REQUIREMENT ▸ Using the data below, return the stretch from the line that contains "Given: Click the" through the line that contains "Click the scrollbar", both included, exactly as it stands and nothing beyond it.

── PROVIDED RECORDS

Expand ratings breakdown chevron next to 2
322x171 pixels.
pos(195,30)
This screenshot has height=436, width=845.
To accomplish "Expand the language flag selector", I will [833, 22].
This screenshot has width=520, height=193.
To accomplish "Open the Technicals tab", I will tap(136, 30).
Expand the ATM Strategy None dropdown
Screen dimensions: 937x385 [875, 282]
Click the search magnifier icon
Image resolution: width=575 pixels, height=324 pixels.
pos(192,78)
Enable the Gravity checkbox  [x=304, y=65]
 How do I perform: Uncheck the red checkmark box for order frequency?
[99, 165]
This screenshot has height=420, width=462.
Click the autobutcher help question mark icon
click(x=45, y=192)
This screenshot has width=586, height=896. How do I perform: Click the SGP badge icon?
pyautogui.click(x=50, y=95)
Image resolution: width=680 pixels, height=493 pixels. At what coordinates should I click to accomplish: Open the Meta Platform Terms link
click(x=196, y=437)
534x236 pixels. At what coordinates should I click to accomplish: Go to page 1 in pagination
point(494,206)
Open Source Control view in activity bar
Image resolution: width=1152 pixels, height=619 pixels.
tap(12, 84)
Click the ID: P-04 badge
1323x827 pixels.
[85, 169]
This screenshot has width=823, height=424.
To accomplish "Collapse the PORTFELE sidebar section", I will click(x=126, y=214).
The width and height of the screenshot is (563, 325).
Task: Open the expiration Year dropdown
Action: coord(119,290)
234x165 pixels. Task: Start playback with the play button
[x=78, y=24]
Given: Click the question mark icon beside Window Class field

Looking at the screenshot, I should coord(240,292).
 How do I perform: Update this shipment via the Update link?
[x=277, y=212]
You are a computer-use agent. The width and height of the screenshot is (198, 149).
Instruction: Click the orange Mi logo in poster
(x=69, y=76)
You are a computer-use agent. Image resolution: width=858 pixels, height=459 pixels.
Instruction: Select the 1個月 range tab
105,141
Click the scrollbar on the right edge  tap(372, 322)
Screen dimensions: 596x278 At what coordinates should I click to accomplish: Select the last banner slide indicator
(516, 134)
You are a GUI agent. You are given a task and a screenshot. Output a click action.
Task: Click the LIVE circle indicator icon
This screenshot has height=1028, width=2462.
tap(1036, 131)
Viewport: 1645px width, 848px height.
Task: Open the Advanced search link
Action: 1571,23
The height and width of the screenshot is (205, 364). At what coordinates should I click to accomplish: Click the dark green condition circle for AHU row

────

RESPONSE AREA ▸
Given: Click the question mark icon beside Window Class field

Looking at the screenshot, I should coord(240,292).
 How do I perform: Update this shipment via the Update link?
[x=277, y=212]
You are a computer-use agent. The width and height of the screenshot is (198, 149).
Instruction: Click the orange Mi logo in poster
(x=69, y=76)
You are a computer-use agent. Image resolution: width=858 pixels, height=459 pixels.
Instruction: Select the 1個月 range tab
105,141
Click the scrollbar on the right edge  tap(372, 322)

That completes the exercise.